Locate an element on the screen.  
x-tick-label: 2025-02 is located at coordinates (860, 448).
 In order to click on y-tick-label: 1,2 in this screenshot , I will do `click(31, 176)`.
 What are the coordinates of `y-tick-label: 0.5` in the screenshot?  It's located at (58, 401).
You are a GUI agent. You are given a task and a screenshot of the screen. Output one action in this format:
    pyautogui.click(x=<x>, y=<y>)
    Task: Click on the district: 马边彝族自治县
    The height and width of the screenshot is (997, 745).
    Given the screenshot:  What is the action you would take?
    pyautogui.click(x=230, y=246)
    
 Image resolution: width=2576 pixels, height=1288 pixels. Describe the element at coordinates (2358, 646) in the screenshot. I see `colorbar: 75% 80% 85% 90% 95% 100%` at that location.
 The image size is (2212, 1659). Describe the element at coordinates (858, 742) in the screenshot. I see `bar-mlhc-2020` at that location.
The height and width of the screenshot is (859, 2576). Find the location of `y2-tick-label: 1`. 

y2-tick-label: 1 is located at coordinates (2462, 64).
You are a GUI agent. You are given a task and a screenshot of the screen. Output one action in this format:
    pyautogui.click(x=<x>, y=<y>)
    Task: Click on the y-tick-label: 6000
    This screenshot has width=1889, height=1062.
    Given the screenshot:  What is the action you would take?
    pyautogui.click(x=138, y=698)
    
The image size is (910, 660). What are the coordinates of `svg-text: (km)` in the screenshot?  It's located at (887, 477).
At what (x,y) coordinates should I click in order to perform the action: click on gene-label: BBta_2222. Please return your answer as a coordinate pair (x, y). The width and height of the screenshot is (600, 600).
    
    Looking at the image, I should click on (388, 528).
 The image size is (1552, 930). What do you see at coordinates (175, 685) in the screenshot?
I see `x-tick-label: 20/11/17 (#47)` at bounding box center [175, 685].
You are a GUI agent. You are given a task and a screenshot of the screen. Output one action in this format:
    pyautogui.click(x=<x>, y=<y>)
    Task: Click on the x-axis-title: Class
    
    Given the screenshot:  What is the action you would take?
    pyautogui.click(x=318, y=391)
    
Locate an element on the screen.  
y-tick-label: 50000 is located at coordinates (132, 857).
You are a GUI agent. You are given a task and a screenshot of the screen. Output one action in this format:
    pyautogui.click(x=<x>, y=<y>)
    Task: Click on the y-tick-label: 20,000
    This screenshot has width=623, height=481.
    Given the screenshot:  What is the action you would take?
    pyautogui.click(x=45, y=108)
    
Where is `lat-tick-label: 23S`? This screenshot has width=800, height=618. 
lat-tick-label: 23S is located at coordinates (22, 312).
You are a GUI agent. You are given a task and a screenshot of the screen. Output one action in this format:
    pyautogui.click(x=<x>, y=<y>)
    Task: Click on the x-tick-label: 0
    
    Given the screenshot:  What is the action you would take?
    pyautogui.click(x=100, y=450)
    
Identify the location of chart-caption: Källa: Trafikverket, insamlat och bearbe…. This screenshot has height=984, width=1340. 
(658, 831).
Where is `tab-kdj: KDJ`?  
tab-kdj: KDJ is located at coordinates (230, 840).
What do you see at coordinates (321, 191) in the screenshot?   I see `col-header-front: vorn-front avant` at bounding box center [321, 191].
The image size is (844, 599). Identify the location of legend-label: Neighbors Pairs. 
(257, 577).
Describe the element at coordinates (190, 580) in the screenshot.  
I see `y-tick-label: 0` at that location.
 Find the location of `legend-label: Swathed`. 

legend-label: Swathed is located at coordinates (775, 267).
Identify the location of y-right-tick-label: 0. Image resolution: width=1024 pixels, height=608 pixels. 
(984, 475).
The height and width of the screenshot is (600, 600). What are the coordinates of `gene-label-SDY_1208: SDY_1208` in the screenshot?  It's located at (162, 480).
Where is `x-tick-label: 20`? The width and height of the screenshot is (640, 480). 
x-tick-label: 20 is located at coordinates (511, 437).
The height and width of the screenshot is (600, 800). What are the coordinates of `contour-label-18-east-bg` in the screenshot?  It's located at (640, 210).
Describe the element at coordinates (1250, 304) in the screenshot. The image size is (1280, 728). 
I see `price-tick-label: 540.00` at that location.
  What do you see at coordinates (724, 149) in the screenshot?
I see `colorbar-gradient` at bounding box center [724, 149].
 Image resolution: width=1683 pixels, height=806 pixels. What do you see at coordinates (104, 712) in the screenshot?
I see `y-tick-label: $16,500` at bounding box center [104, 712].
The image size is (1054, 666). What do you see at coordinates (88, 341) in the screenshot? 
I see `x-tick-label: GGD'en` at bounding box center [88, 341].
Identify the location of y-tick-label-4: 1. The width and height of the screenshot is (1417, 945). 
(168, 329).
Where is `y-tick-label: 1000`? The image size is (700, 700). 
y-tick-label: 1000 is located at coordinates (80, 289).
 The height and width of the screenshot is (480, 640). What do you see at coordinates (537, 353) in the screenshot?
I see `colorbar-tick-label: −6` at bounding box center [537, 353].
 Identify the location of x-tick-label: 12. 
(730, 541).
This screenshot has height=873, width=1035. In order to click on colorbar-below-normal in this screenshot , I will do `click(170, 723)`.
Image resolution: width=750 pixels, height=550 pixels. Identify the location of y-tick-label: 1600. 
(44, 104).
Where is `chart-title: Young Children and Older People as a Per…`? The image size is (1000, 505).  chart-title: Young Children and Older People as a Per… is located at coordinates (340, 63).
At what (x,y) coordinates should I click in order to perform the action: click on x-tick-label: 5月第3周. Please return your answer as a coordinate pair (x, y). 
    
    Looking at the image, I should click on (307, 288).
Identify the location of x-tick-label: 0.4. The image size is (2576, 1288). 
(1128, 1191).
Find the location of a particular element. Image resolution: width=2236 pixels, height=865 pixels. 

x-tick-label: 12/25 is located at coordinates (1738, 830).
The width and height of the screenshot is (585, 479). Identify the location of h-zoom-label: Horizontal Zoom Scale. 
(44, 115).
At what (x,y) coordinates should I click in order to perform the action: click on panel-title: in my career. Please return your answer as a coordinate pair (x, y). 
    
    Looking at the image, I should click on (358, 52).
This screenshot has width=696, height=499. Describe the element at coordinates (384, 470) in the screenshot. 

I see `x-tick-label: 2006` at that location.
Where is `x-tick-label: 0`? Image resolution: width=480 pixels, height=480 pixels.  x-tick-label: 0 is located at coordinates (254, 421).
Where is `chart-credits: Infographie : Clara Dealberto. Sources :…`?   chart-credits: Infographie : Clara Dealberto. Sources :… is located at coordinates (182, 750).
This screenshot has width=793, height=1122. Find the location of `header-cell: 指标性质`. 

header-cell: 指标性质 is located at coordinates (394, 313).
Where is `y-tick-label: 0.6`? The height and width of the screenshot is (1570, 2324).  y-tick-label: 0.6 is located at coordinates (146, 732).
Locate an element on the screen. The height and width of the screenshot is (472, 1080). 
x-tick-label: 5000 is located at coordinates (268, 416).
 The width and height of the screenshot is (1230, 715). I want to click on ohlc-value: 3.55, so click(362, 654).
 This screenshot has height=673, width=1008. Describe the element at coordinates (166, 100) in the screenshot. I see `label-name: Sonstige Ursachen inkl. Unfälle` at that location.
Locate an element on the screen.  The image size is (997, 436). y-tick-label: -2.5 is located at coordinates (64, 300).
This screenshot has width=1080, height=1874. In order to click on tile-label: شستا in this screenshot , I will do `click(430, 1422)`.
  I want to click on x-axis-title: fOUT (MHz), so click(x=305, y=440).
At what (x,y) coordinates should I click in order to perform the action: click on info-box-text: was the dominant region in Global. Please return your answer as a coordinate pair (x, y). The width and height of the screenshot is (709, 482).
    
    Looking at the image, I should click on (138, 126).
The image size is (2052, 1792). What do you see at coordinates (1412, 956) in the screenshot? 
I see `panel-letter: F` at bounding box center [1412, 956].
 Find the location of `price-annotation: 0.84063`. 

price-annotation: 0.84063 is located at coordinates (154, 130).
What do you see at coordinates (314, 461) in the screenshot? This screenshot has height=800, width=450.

__WORK TASK__. Rewrite the lines between the one holding "Describe the element at coordinates (1250, 304)" and the one holding "(730, 541).", inclusive, with "Identify the location of" changed to "Find the location of" and nothing else altered.

__SOLUTION BELOW__.
Describe the element at coordinates (1250, 304) in the screenshot. The image size is (1280, 728). 
I see `price-tick-label: 540.00` at that location.
  What do you see at coordinates (724, 149) in the screenshot?
I see `colorbar-gradient` at bounding box center [724, 149].
 Image resolution: width=1683 pixels, height=806 pixels. What do you see at coordinates (104, 712) in the screenshot?
I see `y-tick-label: $16,500` at bounding box center [104, 712].
The image size is (1054, 666). What do you see at coordinates (88, 341) in the screenshot? 
I see `x-tick-label: GGD'en` at bounding box center [88, 341].
Find the location of y-tick-label-4: 1. The width and height of the screenshot is (1417, 945). 
(168, 329).
Where is `y-tick-label: 1000`? The image size is (700, 700). 
y-tick-label: 1000 is located at coordinates (80, 289).
 The height and width of the screenshot is (480, 640). What do you see at coordinates (537, 353) in the screenshot?
I see `colorbar-tick-label: −6` at bounding box center [537, 353].
 Find the location of x-tick-label: 12. 
(730, 541).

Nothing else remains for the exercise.